Göttingen (epd). Für ein Forschungsprojekt über das Schicksal der Heimkinder in Niedersachsen zwischen 1949 und 1975 sucht die Universität Göttingen Zeitzeugen. Ehemalige Heimkinder sowie Erzieherinnen und Erzieher aus zwölf ausgewählten Heimen in den Regionen Hildesheim, Braunschweig, Göttingen und Oldenburg sollen zu den Lebensumständen in den Heimen interviewt werden, teilte die Universität am Dienstag mit.
Die Göttinger Wissenschaftler sind vom niedersächsischen Sozialministerium mit den Forschungen beauftragt worden, nachdem eklatante Missstände in den Heimen der Nachkriegsjahrzehnte öffentlich geworden waren. "Seit Beginn des Forschungsvorhabens im April haben wir herausgefunden, dass in Niedersachsen bis in die 1970er Jahre hinein mindestens 138 Erziehungsheime für Kinder und Jugendliche existierten", sagte die Sozialwissenschaftlerin Margret Kaul, die gemeinsam mit dem Historiker Dirk Schumann das Forschungsprojekt leitet. Zeitzeugen können sich an Rebecca Eulzer, Telefon 0551/39-9447, Mail: reulzer@uni-goettingen.de wenden.

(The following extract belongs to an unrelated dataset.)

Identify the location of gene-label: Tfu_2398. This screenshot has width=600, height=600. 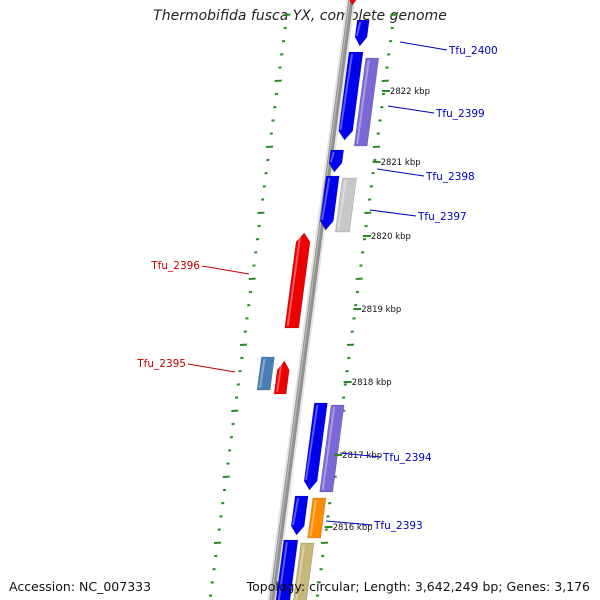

Zwischen 1945 und 1975 wuchsen bundesweit rund 800.000 Kinder und Jugendliche in Waisen- und Erziehungsheimen auf. Drei Viertel der Heime wurden von kirchlichen Trägern geführt. Viele Insassen litten unter brutalen Erziehungsmethoden, Arbeitszwang, Prügel und sexuellen Übergriffen. Bundesweit befasst sich ein Runder Tisch in Berlin mit dem Schicksal der Heimkinder.
In Niedersachsen hat den Angaben zufolge das Sozialministerium gemeinsam mit einem "Gesprächskreis Heimerziehung" in Hannover, dem auch ehemalige Heimkinder angehören, einen Fragekatalog für das Forschungsprojekt zusammengestellt. Erforscht werden soll unter anderem, wie die medizinische und psychologische Betreuung der Kinder war, welche Arbeit sie in den Heimen und in Betrieben leisten mussten und wie Behörden ihrer Pflicht zur Heimaufsicht nachkamen.
Zu den Einrichtungen, die näher untersucht werden sollen, gehören Heime unterschiedlicher Träger. Dazu zählen in der Region Göttingen das Psychagogische Kinderheim Rittmarshausen und das Mädchenheim Wollershausen, zudem die Einrichtung St. Ansgar in Hildesheim. In der Region Braunschweig werden das Kinderheim Waldschule Querum, das Zentraljugendheim Sternhaus und das Elisabethstift in Salzgitter erforscht. In der Region Oldenburg werden fünf Einrichtungen untersucht: das Mädchenheim Dietrichfeld in Oldenburg, das Leinerstift in Großefehn, das Schwedenheim und die Einrichtung Heilig Kreuz in Cloppenburg sowie das St-Vincenz-Kinderheim in Nordenham.